I have a set of XML files that I need to read and format into a single CSV file. In order to read from the XML files, I have used the solution mentioned here.

My code looks like this:

from os import listdir
import xml.etree.cElementTree as et

files = listdir(".../blogs/")

for i in range(len(files)):
    # fname = ".../blogs/" + files[i]
    f = open(".../blogs/" + files[i], 'r')
    contents = f.read()
    tree=et.fromstring(contents)
    for el in tree.findall('post'):
        post = el.text

    f.close()

This gives me the error cElementTree.ParseError: undefined entity: at the line tree=et.fromstring(contents). Oddly enough, when I run each of the commands on command line Python (without the for-loop though), it runs perfectly.

In case you want to know the XML structure, it is like this:

<Blog>
<date> some date </date>
<post> some blog post </post>
</Blog>

So what is causing this error, and how come it doesn't run from the Python file, but runs from the command line?

Update: After reading this link I checked files[0] and found that '&' symbol occurs a few times.
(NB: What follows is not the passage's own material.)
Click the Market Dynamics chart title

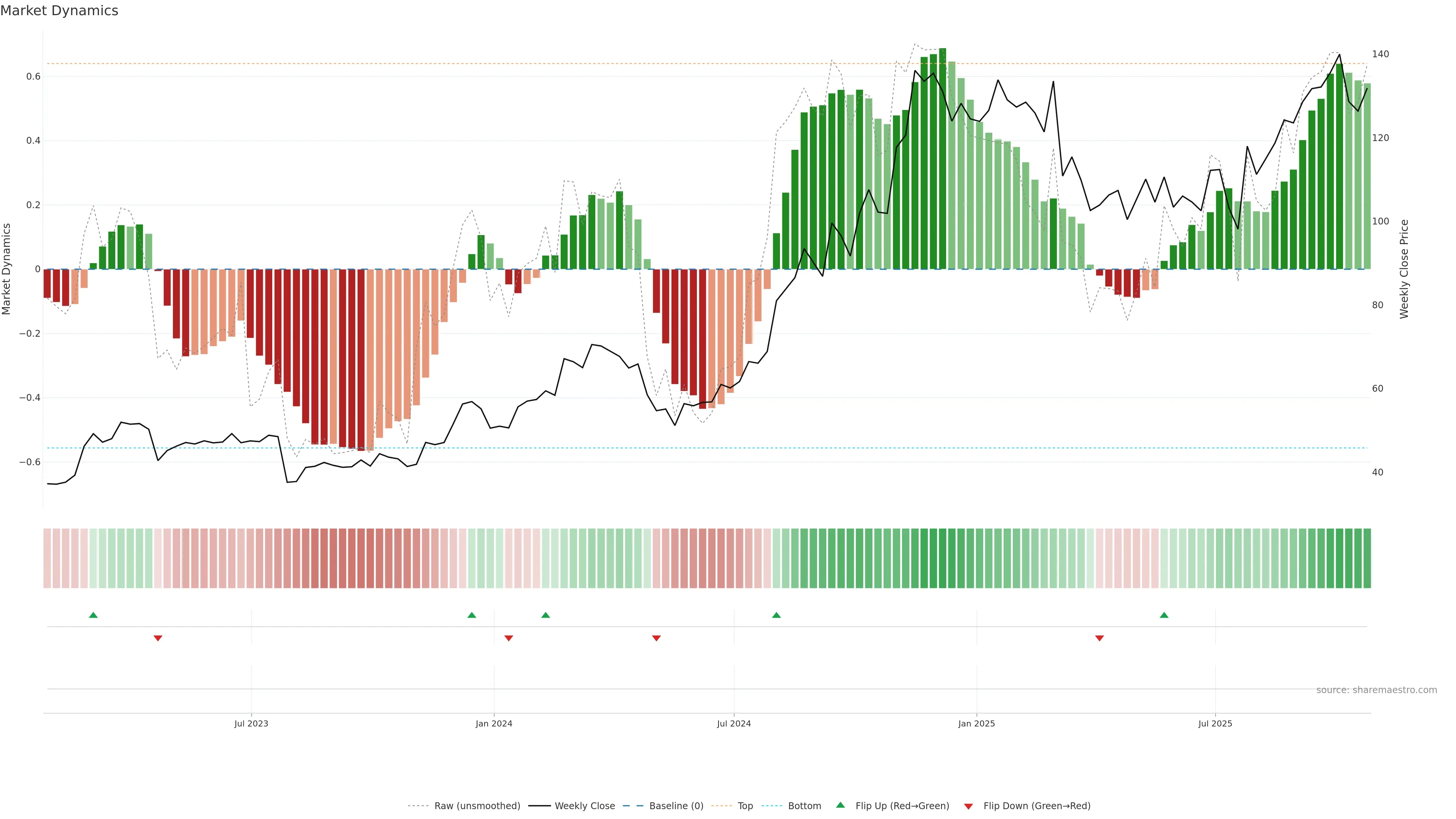pos(60,11)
I think that might be causing the problem. I used a random file to read when I ran the same commands on command line.

回答1:

As I mentioned in the update, there were some symbols that I suspected might be causing a problem. The reason the error didn't come up when I ran the same lines on the command line is because I would randomly pick a file that didn't have any such characters.

Since I mainly required the content between the <post> and </post> tags, I created my own parser (as was suggested in the link mentioned in the update).

from os import listdir

files = listdir(".../blogs/")

for i in range(len(files)):

    f = open(".../blogs/" + files[i], 'r')
    contents = f.read()
    seek1 = contents.find('<post>')
    seek2 = contents.find('</post>', seek1+1)
    while(seek1!=-1):
        post = contents[seek1+5:seek2+6]
        seek1 = contents.find('<post>', seek1+1)
        seek2 = contents.find('</post>', seek1+1)

    f.close()